Stored data:
- Opening Delimiter -
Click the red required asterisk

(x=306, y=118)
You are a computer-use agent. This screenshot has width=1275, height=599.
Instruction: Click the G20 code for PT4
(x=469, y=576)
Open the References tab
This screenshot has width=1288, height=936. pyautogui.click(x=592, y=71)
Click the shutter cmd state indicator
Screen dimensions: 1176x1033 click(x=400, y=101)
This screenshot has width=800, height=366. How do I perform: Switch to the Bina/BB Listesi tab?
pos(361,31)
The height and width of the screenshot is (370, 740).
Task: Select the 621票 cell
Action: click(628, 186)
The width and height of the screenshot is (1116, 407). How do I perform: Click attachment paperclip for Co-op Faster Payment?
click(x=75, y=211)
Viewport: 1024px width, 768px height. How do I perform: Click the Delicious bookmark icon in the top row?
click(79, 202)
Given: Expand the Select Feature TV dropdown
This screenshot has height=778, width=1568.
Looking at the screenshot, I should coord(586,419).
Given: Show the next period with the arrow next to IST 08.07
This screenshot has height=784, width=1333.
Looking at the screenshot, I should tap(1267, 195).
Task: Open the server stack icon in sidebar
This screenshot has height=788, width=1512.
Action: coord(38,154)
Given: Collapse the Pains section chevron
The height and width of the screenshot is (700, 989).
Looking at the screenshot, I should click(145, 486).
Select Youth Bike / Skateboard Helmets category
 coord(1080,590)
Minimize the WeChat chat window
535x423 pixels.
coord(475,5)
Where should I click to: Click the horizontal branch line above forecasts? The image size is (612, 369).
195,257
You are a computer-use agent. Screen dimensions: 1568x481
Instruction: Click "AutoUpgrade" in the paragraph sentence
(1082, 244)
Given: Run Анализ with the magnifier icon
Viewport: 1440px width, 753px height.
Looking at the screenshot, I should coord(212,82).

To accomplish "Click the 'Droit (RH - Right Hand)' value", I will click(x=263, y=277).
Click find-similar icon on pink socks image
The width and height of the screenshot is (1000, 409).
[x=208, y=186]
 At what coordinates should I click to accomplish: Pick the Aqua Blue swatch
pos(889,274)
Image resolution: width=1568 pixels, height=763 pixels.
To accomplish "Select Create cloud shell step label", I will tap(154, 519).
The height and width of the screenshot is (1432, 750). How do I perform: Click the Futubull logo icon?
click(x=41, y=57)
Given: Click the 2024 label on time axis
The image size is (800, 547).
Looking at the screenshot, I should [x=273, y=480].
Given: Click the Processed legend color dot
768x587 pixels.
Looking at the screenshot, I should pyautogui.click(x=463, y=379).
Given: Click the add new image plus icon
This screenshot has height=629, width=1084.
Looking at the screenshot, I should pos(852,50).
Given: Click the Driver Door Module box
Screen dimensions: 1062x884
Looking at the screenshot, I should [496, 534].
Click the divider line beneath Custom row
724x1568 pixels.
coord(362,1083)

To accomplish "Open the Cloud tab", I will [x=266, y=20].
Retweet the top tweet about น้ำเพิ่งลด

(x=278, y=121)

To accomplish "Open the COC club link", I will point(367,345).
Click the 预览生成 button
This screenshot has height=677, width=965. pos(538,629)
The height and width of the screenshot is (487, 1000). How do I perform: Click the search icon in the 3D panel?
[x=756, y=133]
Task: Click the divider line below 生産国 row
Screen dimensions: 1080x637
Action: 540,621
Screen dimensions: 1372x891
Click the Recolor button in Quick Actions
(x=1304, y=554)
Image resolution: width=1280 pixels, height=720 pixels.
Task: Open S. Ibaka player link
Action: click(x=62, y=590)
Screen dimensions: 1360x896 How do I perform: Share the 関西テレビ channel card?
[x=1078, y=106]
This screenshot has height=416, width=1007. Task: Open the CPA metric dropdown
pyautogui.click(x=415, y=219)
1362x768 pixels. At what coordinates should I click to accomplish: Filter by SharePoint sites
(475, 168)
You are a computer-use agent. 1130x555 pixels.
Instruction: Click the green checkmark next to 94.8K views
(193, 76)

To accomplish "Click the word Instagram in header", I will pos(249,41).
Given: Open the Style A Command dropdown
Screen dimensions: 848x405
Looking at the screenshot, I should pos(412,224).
- Closing Delimiter -
### PROBLEM DETAILS
Please give the data again in full, exactly as written.

### ANSWER SECTION
Click the red required asterisk

(x=306, y=118)
You are a computer-use agent. This screenshot has width=1275, height=599.
Instruction: Click the G20 code for PT4
(x=469, y=576)
Open the References tab
This screenshot has width=1288, height=936. pyautogui.click(x=592, y=71)
Click the shutter cmd state indicator
Screen dimensions: 1176x1033 click(x=400, y=101)
This screenshot has width=800, height=366. How do I perform: Switch to the Bina/BB Listesi tab?
pos(361,31)
The height and width of the screenshot is (370, 740).
Task: Select the 621票 cell
Action: click(628, 186)
The width and height of the screenshot is (1116, 407). How do I perform: Click attachment paperclip for Co-op Faster Payment?
click(x=75, y=211)
Viewport: 1024px width, 768px height. How do I perform: Click the Delicious bookmark icon in the top row?
click(79, 202)
Given: Expand the Select Feature TV dropdown
This screenshot has height=778, width=1568.
Looking at the screenshot, I should coord(586,419).
Given: Show the next period with the arrow next to IST 08.07
This screenshot has height=784, width=1333.
Looking at the screenshot, I should tap(1267, 195).
Task: Open the server stack icon in sidebar
This screenshot has height=788, width=1512.
Action: coord(38,154)
Given: Collapse the Pains section chevron
The height and width of the screenshot is (700, 989).
Looking at the screenshot, I should click(145, 486).
Select Youth Bike / Skateboard Helmets category
 coord(1080,590)
Minimize the WeChat chat window
535x423 pixels.
coord(475,5)
Where should I click to: Click the horizontal branch line above forecasts? The image size is (612, 369).
195,257
You are a computer-use agent. Screen dimensions: 1568x481
Instruction: Click "AutoUpgrade" in the paragraph sentence
(1082, 244)
Given: Run Анализ with the magnifier icon
Viewport: 1440px width, 753px height.
Looking at the screenshot, I should coord(212,82).

To accomplish "Click the 'Droit (RH - Right Hand)' value", I will click(x=263, y=277).
Click find-similar icon on pink socks image
The width and height of the screenshot is (1000, 409).
[x=208, y=186]
 At what coordinates should I click to accomplish: Pick the Aqua Blue swatch
pos(889,274)
Image resolution: width=1568 pixels, height=763 pixels.
To accomplish "Select Create cloud shell step label", I will tap(154, 519).
The height and width of the screenshot is (1432, 750). How do I perform: Click the Futubull logo icon?
click(x=41, y=57)
Given: Click the 2024 label on time axis
The image size is (800, 547).
Looking at the screenshot, I should [x=273, y=480].
Given: Click the Processed legend color dot
768x587 pixels.
Looking at the screenshot, I should pyautogui.click(x=463, y=379).
Given: Click the add new image plus icon
This screenshot has height=629, width=1084.
Looking at the screenshot, I should pos(852,50).
Given: Click the Driver Door Module box
Screen dimensions: 1062x884
Looking at the screenshot, I should [496, 534].
Click the divider line beneath Custom row
724x1568 pixels.
coord(362,1083)

To accomplish "Open the Cloud tab", I will [x=266, y=20].
Retweet the top tweet about น้ำเพิ่งลด

(x=278, y=121)

To accomplish "Open the COC club link", I will point(367,345).
Click the 预览生成 button
This screenshot has height=677, width=965. pos(538,629)
The height and width of the screenshot is (487, 1000). How do I perform: Click the search icon in the 3D panel?
[x=756, y=133]
Task: Click the divider line below 生産国 row
Screen dimensions: 1080x637
Action: 540,621
Screen dimensions: 1372x891
Click the Recolor button in Quick Actions
(x=1304, y=554)
Image resolution: width=1280 pixels, height=720 pixels.
Task: Open S. Ibaka player link
Action: click(x=62, y=590)
Screen dimensions: 1360x896 How do I perform: Share the 関西テレビ channel card?
[x=1078, y=106]
This screenshot has height=416, width=1007. Task: Open the CPA metric dropdown
pyautogui.click(x=415, y=219)
1362x768 pixels. At what coordinates should I click to accomplish: Filter by SharePoint sites
(475, 168)
You are a computer-use agent. 1130x555 pixels.
Instruction: Click the green checkmark next to 94.8K views
(193, 76)

To accomplish "Click the word Instagram in header", I will pos(249,41).
Given: Open the Style A Command dropdown
Screen dimensions: 848x405
Looking at the screenshot, I should pos(412,224).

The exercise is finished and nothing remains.